Both US crude and Brent were set for weekly gains after Saudi Arabia pressed allies to stick to production quotas, Hurricane Sally cut US production, and banks including Goldman Sachs predicted a supply deficit. Brent was set for a weekly rise of 9%, and WTI was on track to rise 11%.
Brent crude was up 1 cent to USD43.31 a barrel by 11:20 a.m. EDT (1520 GMT), while US oil futures rose 26 cents to USD41.23 a barrel.
Prices retraced some gains after eastern Libyan commander Khalifa Haftar announced he would lift his blockade of oil output for one month. The blockade slashed Libyan production to just over 100,000 barrels per day (bpd) now from around 1.2 million bpd previously.
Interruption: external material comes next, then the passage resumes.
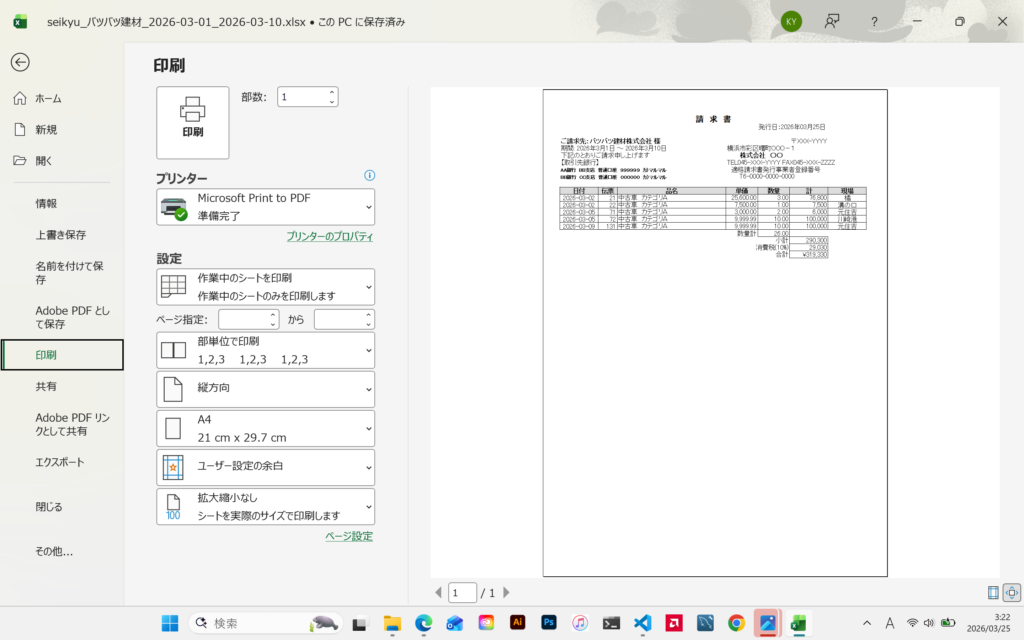Viewport: 1024px width, 640px height.
Task: Open the プリンターのプロパティ link
Action: tap(329, 237)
It was unclear how quickly Libya could ramp up production.
On Thursday, the key panel for the Organization of the Petroleum Exporting Countries and its allies pressed for better compliance with oil output cuts against the backdrop of falling crude prices.
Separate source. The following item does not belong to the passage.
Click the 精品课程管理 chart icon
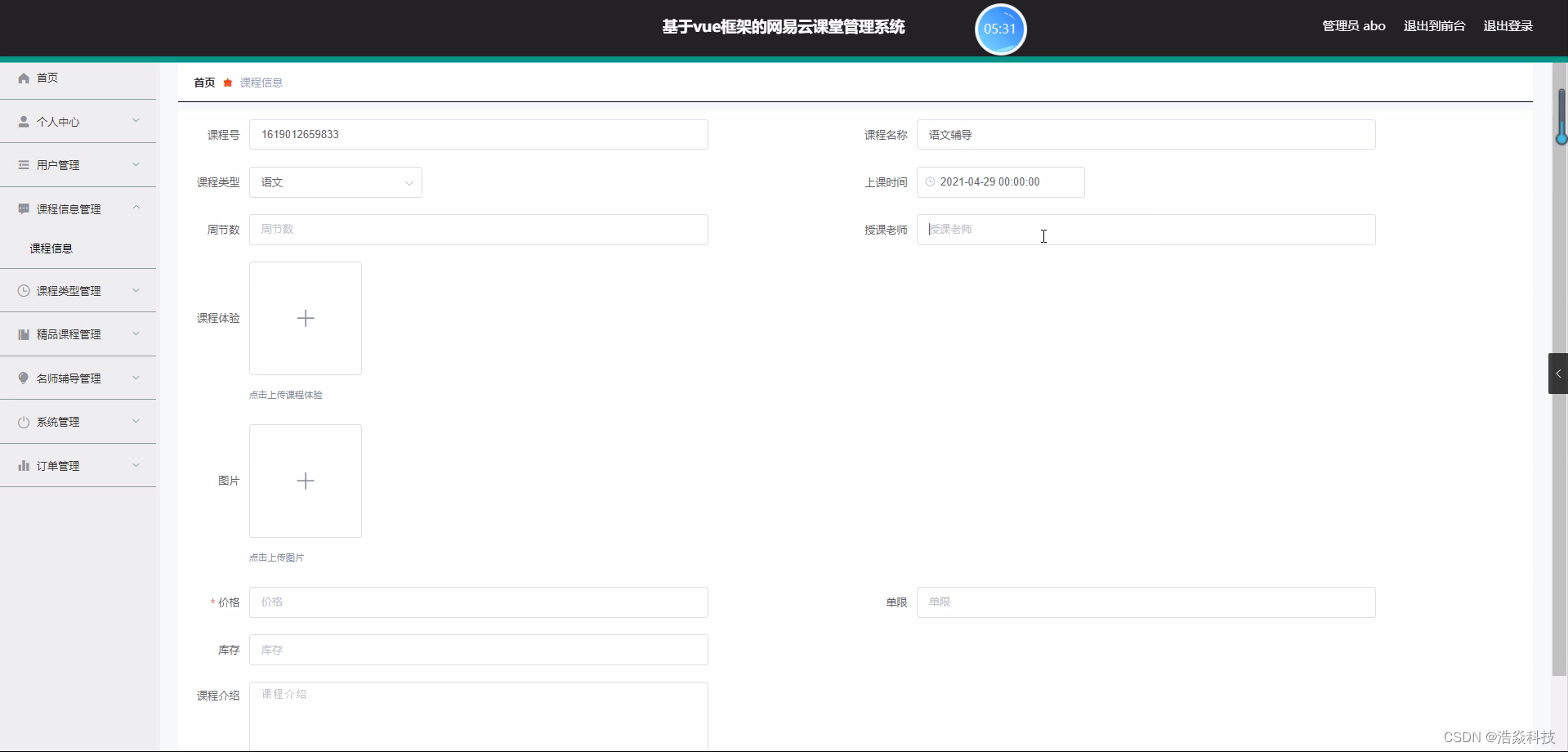1568x752 pixels. [23, 333]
Saudi Arabia's Prince Abdulaziz bin Salman told a gathering on Thursday that the OPEC+ producer group could hold an extraordinary meeting in October if the oil market soured because of weak demand and rising coronavirus cases, according to an OPEC+ source.
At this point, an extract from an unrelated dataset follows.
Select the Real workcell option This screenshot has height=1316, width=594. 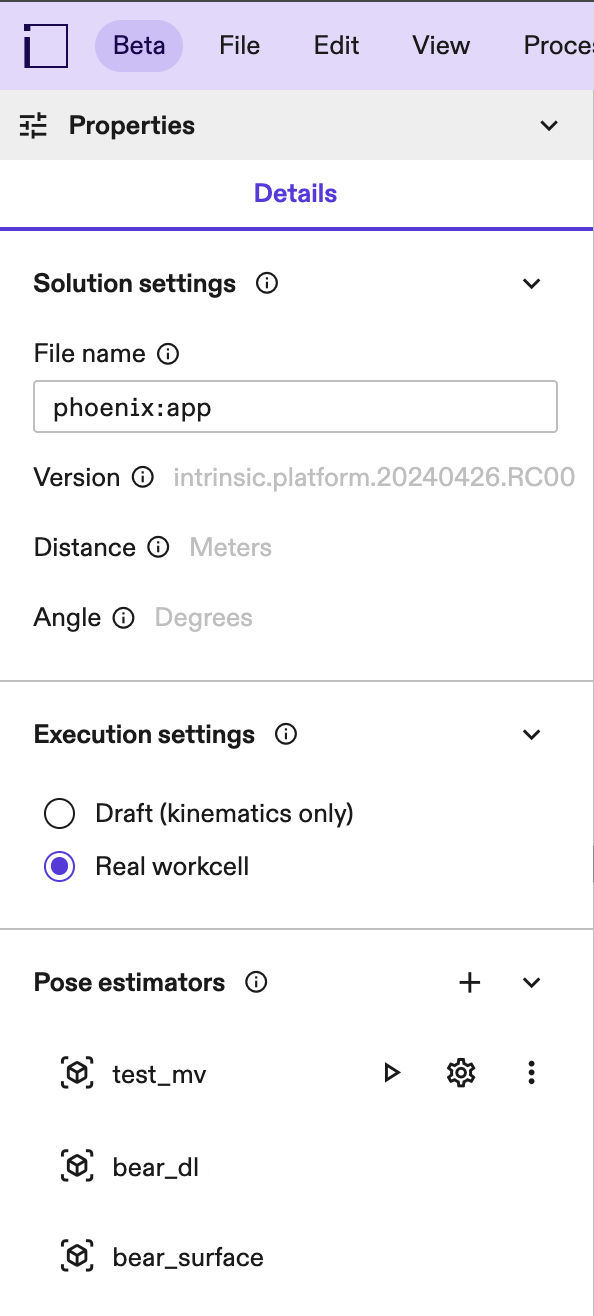coord(59,866)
"The alliance showed strength and reassured the market that if further action will be needed to discipline sub-compliers and balance the market, it would be taken," said Bjornar Tonhaugen, Rystad Energy's head of oil markets.
Goldman Sachs predicted a market deficit of 3 million bpd by the fourth quarter and reiterated its target for Brent to reach USD49 by year end and USD65 by the third quarter of 2021.
Swiss bank UBS also pointed to the possibility of under supply, forecasting Brent would rise to USD45 a barrel in the fourth quarter and to USD55 by mid-2021.
In the Gulf of Mexico, US producers started rebooting rigs following a five-day closure due to Hurricane Sally.
A tropical depression in the western part of the Gulf of Mexico could become a hurricane in the next few days, potentially threatening more oil facilities.
As MRC informed earlier, global oil refiners reeling from months of lackluster demand and an abundance of inventories are cutting fuel production into the autumn because the recovery in demand from the impact of coronavirus has stalled, according to executives, refinery workers, and industry analysts. Refiners cut output by as much as 35% in spring as coronavirus lockdowns destroyed the need for travel. As lockdowns eased, refiners increased output slowly through late August. But in top fuel consumers the United States and elsewhere, refiners have been decreasing rates for the last several weeks in response to increased inventories, a sustained lack of demand, and in response to natural disasters.
Ethylene and propylene are feedstocks for producing polyethylene (PE) and polypropylene (PP).
According to MRC's ScanPlast report, Russia's overall PE production totalled 1,712,400 tonnes in the first seven months of 2020, up by 58% year on year. Linear low density polyethylene (LLDPE) accounted for the greatest increase in the output. At the same time, overall PP production in Russia increased in January-July 2020 by 24% year on year to 1,063,700 tonne. ZapSibNeftekhim accounted for the main increase in the output.